Using the DSC, Bussell et al. observed courtship behavior between female flies with either silenced or synthetically activated Abd-B neurons and adult male flies. The results showed that females with silenced Abd-B neurons exhibited decreased receptivity due to reduced pausing, whereas females with synthetically activated Abd-B neurons demonstrated increased pausing. Given that Drosophila courtship behavior is innate, Drosophila serves as an excellent model for studying the neural networks involved in innate social behaviors observed across various species.

Data Analysis

Tracking and recording the flies can be achieved through machine vision methodologies using automated tracking and video systems like Noldus EthoVision XT. This system is capable of measuring various parameters including velocity, distance traveled, time spent moving versus stationary, orientation, position, foraging behavior, circadian rhythms, courtship behavior, and thigmotaxis in Drosophila. Additionally, Noldus Observer XT can be employed to collect, analyze, and present observational data, enhancing the study of fly behavior.

Strengths and Limitations

The DSC features a shallow volume that confines all behavioral interactions to a single layer, preventing flies from overlapping or obscuring one another. This design minimizes variability in appearance and discourages flies from clustering in corners or the periphery, encouraging more movement toward the center and facilitating greater interactions among the flies. Unlike other designs, the DSC eliminates the need to clip wings to prevent flying or reduce ceiling walking. The ceiling is coated with paint to create a slippery surface, causing flies to fall back to the floor when they attempt to cling to it. The chamber’s diameter and height can be adjusted to suit different experimental needs.
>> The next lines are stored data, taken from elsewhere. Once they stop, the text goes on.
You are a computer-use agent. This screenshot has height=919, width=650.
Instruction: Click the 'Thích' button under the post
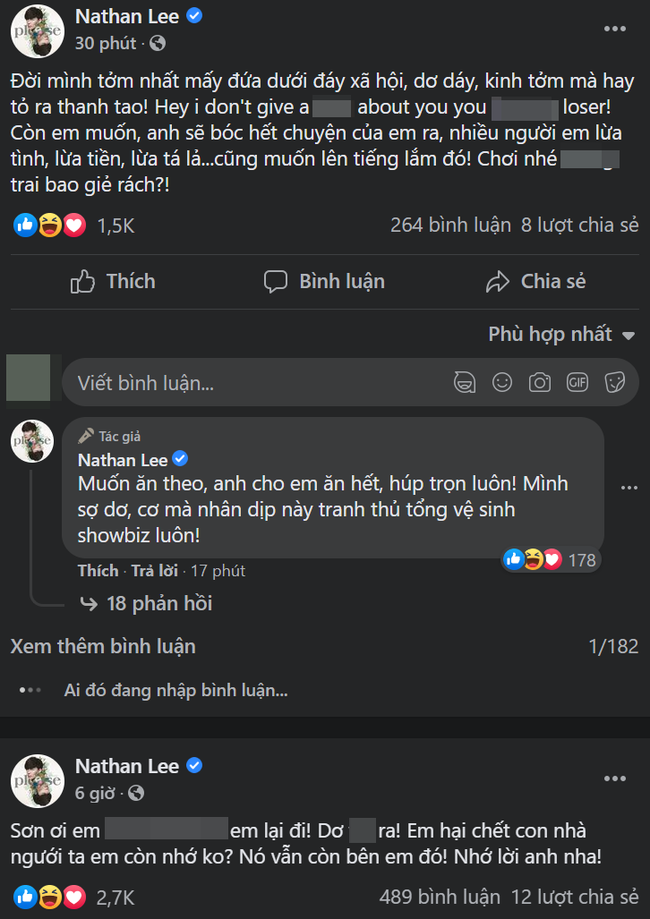click(x=113, y=281)
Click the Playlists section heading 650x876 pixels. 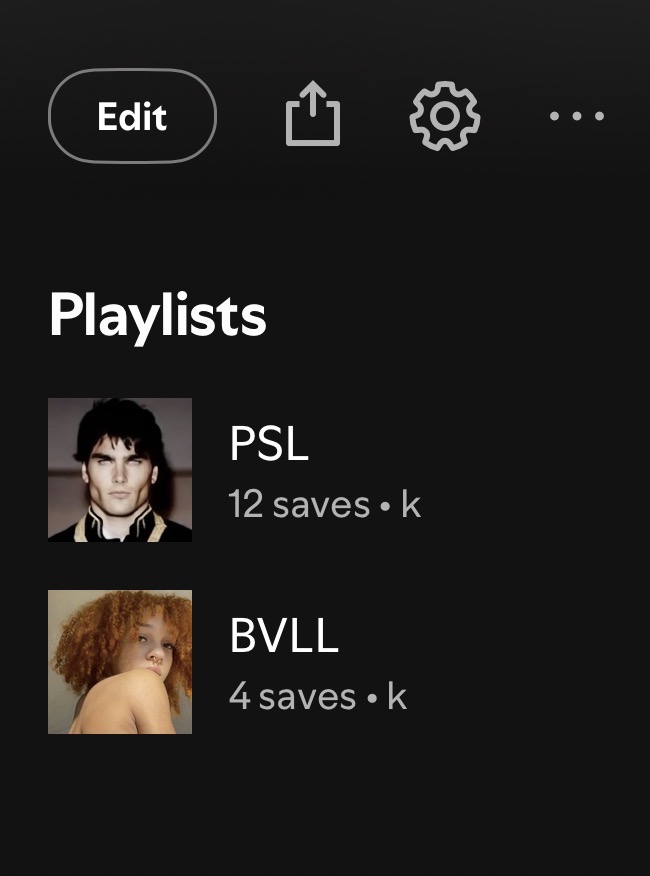click(158, 316)
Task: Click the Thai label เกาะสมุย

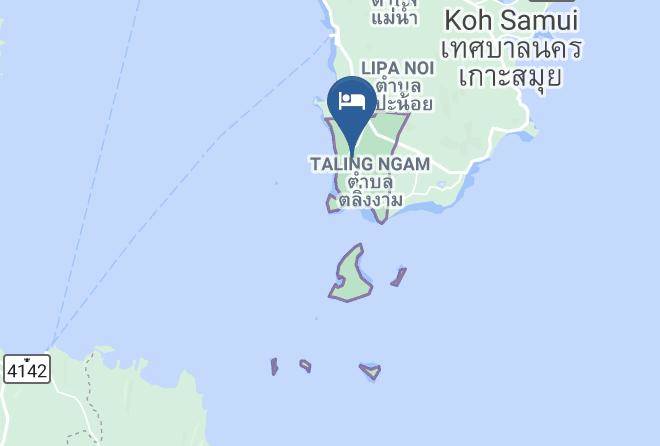Action: point(511,77)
The DSC is unsuitable for studying flight behavior in flies due to its limited volume, which restricts flying. Different aspects of behavioral data analysis may necessitate the use of multiple machine vision methodologies or tools. Additionally, the low ceiling of the chamber can hinder copulation and pose challenges for studying courtship behaviors.
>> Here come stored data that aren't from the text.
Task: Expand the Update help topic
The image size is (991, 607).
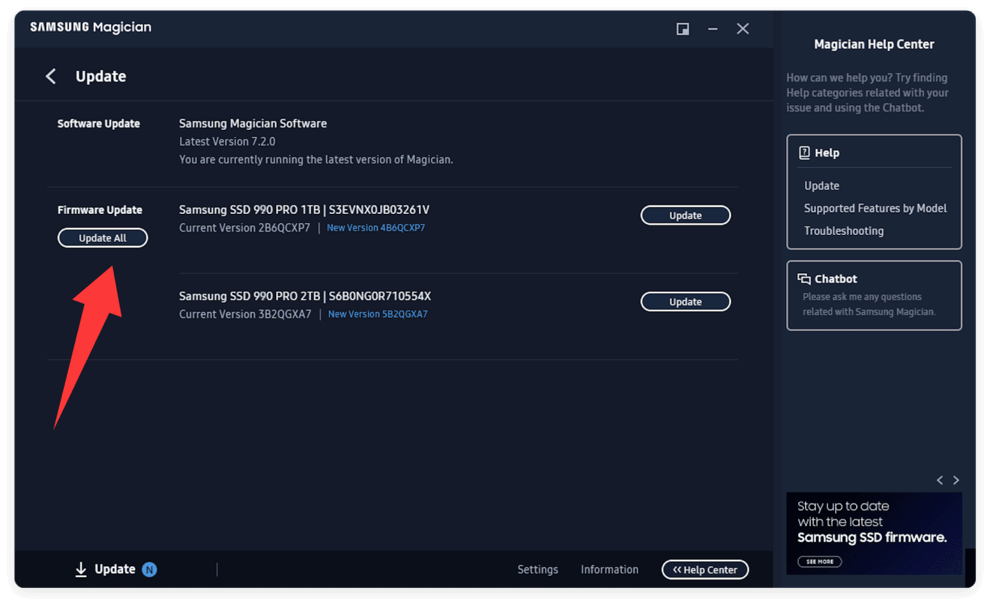Action: tap(821, 185)
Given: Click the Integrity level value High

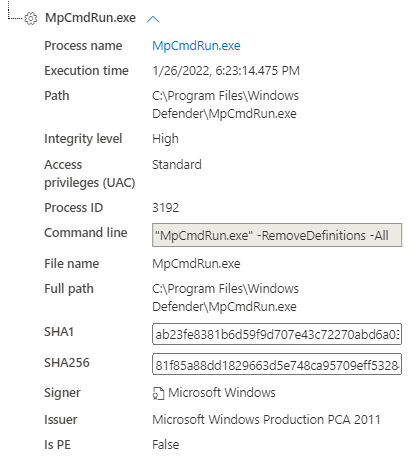Looking at the screenshot, I should 165,139.
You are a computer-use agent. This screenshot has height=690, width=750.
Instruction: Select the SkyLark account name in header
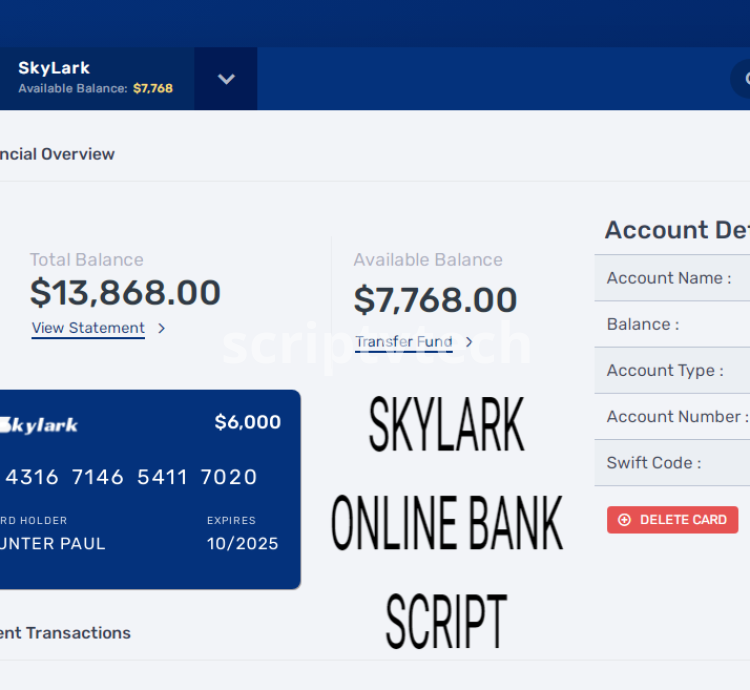coord(54,68)
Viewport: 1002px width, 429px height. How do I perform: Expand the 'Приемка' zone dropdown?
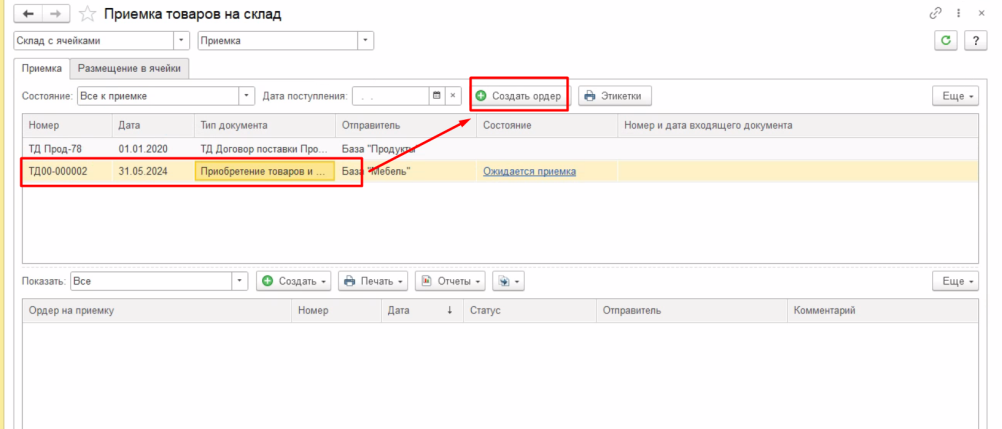(366, 40)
  • Drosophila Shallow Chamber is used to study locomotion in individual Drosophila melanogaster flies or complex social interactions between a pair or group of flies.
  • DSC is a simple experimental chamber with a low ceiling and sloping angled walls creating a small shallow space that forces the flies to form a monolayer of individuals.
  • The chamber complements a variety of machine vision methodologies for measuring and analysis of behavior using an overhead viewing camera angle.
  • Drosophila behavior studies can provide novel insights into pathogenic mechanisms and help in devising new therapeutic strategies for different neurological diseases.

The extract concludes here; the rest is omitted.